▸ PAGE EXTRACT
------------------------
On The Wire

A detailed look inside the Ethernet Cable

March, 2014

Posts
  • Network Perimeters & TCP Idle session settings for Outlook on Office 365

    The Problem:

    One issue I run into time and time again when I do a network assessment for customers using Office 365, or troubleshoot issues with performance and connectivity with O365, is one with TCP Idle session settings on perimeter devices.

    Perimeter networks, including proxies and firewalls, are normally designed for internet access to web pages, which by its very nature tends to be transient. This means we don't expect TCP sessions to be idle for a long time, they make a request, get the response, and close.

    These perimeter networks are therefore often configured with this in mind, and any idle TCP session, that is, one which has seen no traffic for a period of time, is forcibly closed, or more commonly, simply dropped at the network edge device.

    When using a web page for example, the user wouldn't notice any issue with this, and if they refresh the page, or click on a link within that page, a new TCP connection will be fired up, unbeknown to the user.

    As we move into a Cloud connected world, this model which worked well for years, needs to be revisited as it doesn't work well with the way we now connect.

    Rather than being transient, Outlook connecting to Exchange (be it on-prem or Cloud based) opens up TCP connections and leaves them open for the length of time the application is open.

    Under most circumstances, these connections will see traffic on very regular intervals and thus any idle timeouts won't be an issue. However, it is a fact, and one I've seen occur many times, that Outlook, if not performing any actions, may not send any traffic on an open TCP connection for a long period of time.

    We saw this regularly an issue regularly when On-Prem was prevalent. Firewalls would kill idle TCP sessions after a period of time, causing disconnect pop-ups in Outlook, hangs or other problems within the application such as password prompts as it reconnected. These were often due to the firewall not informing the client of the disconnect by sending a reset. Thus when the client tried to use the connection again, it would send a packet, get no response, then retransmit five times, exponentially backing off each time until it gave up and fired up a new connection.

    This could take up to 30 seconds or more to timeout the TCP retransmits and thus cause hang problems within the application whilst the retransmissions take place.

    We used to fix this problem by either setting Windows to send a KeepAlive packet at an interval lower than the Firewall's idle timeout value, or adjust the firewall settings.

    http://support.microsoft.com/kb/2535656 describes this in more detail.

    KeepAlive packets are small packets which are sent at an interval to ensure the other end is still listening. The default for Windows Applications, when enabled on the socket, is 2 hours.
------------------------
▸ RECORD EXCERPTS

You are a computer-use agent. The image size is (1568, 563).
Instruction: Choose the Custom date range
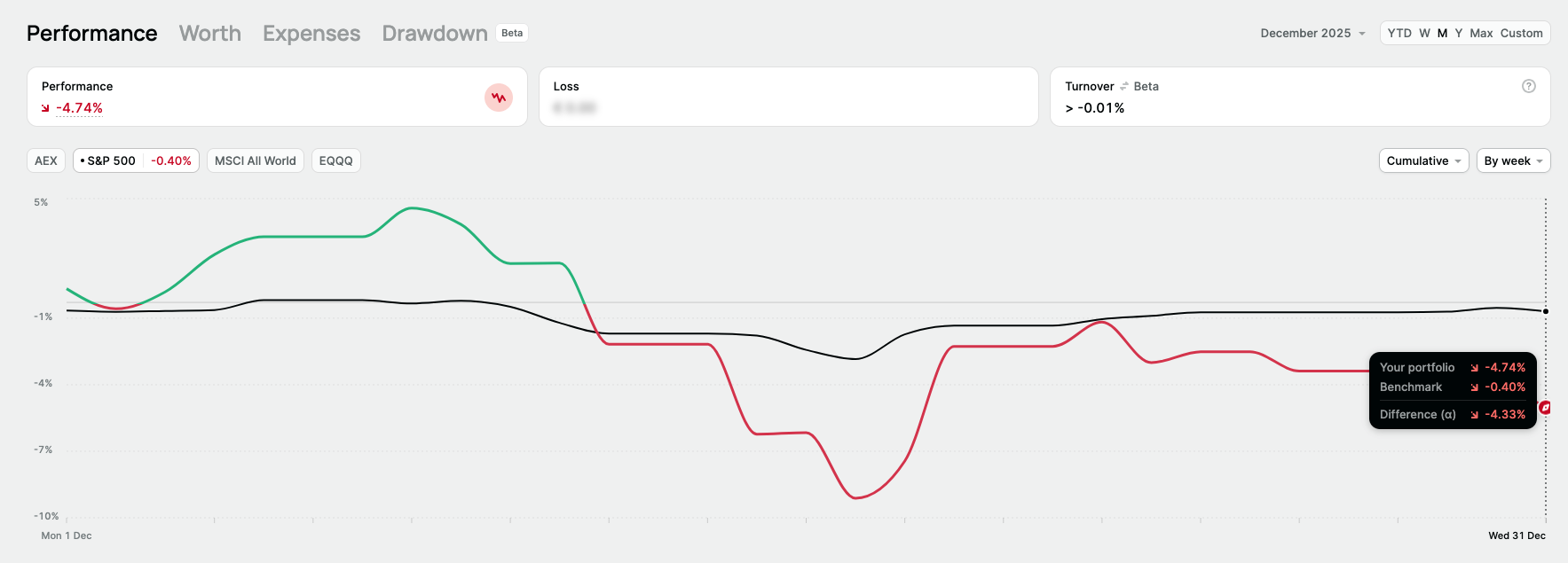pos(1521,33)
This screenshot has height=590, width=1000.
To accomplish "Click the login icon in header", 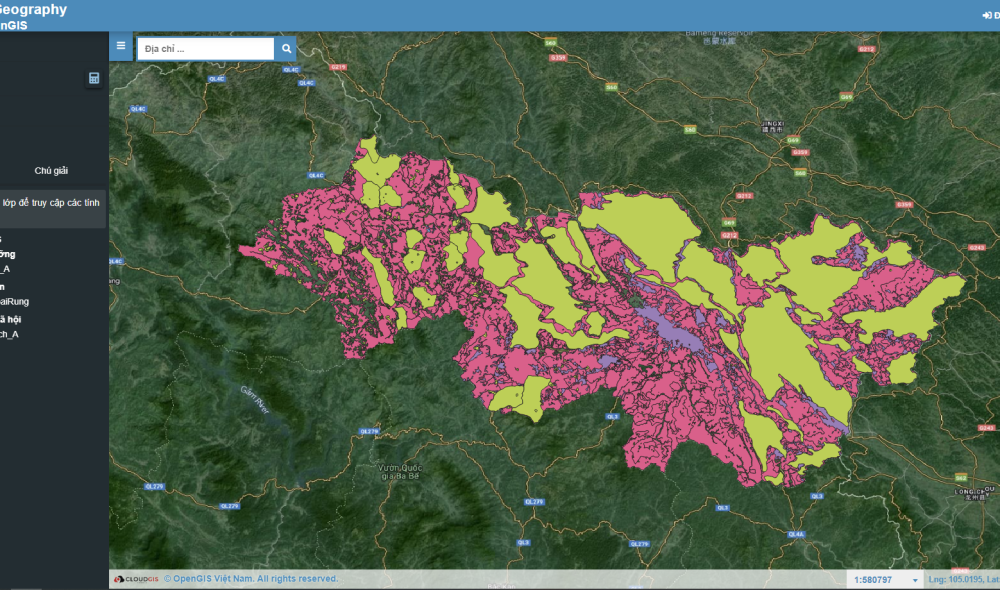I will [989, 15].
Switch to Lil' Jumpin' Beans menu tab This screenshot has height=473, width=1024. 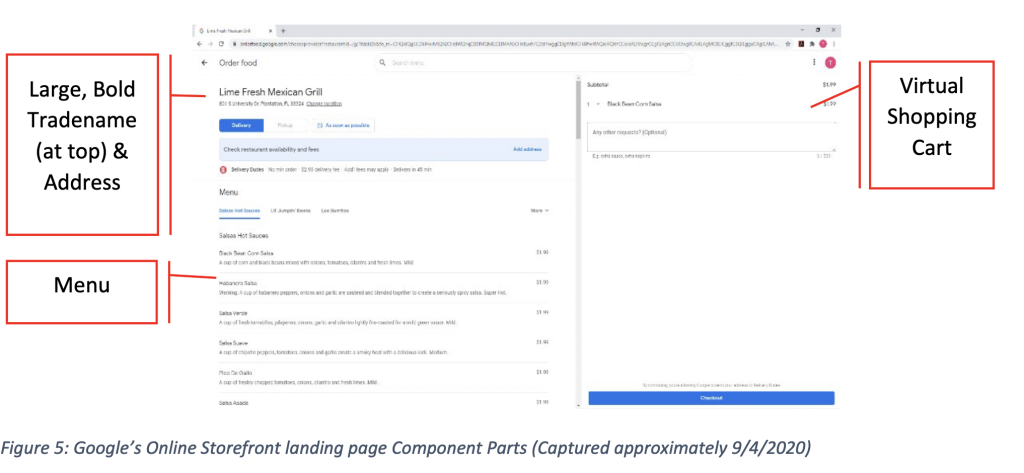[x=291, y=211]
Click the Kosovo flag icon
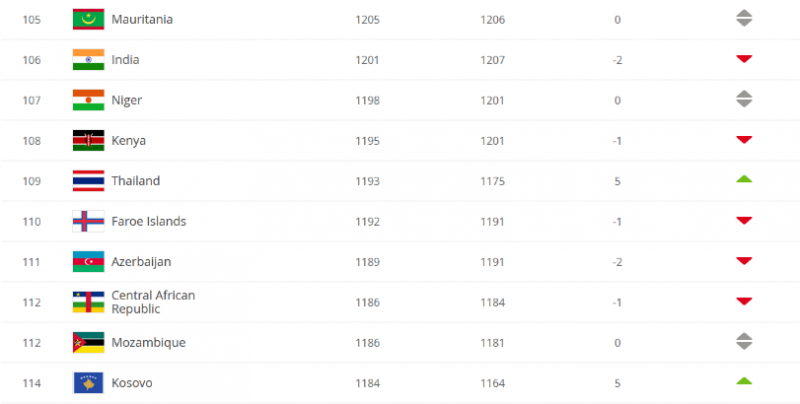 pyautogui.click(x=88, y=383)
------------------------
▸ WORK INSTRUCTIONS
a. Reproduce the part of the post on TCP idle session settings for Office 365 that falls between "Rather than being" and "period of time.", inclusive.
b. According to the post on TCP idle session settings for Office 365, what is the default KeepAlive interval for Windows applications when KeepAlive is enabled on the socket?
c. Resume the post on TCP idle session settings for Office 365 from the point where it stops.

▸ RESPONSES
a.
Rather than being transient, Outlook connecting to Exchange (be it on-prem or Cloud based) opens up TCP connections and leaves them open for the length of time the application is open.

    Under most circumstances, these connections will see traffic on very regular intervals and thus any idle timeouts won't be an issue. However, it is a fact, and one I've seen occur many times, that Outlook, if not performing any actions, may not send any traffic on an open TCP connection for a long period of time.

b. 2 hours.

c.
    With Office 365, we need to be even more wary of this problem. Unlike when using on premise, where we're mainly connected over a LAN, which don't often employ firewalls, we're now punching out to the Internet through a perimeter network awash with proxies and firewalls. These proxies and firewalls are all configured, quite understandably, for transient internet traffic.

    As Outlook keeps TCP connections open for a long time, and may not send data on those sessions for extended periods, we need to revisit the design of our perimeter networks to encompass and reflect this new method of connecting through them.

    A common example I've seen with these settings is where they are set, at different values, on three perimeter devices O365 traffic flows through:

     

    • NetScalers: HTTP/SSL timeouts 140 seconds

     

    • Proxies 100 seconds

     

    • Firewalls 300 seconds.

     

    These values, whilst fine for transient network traffic, as they will clean up any orphaned, unused TCP sessions quickly, do not fit well with the way Outlook works.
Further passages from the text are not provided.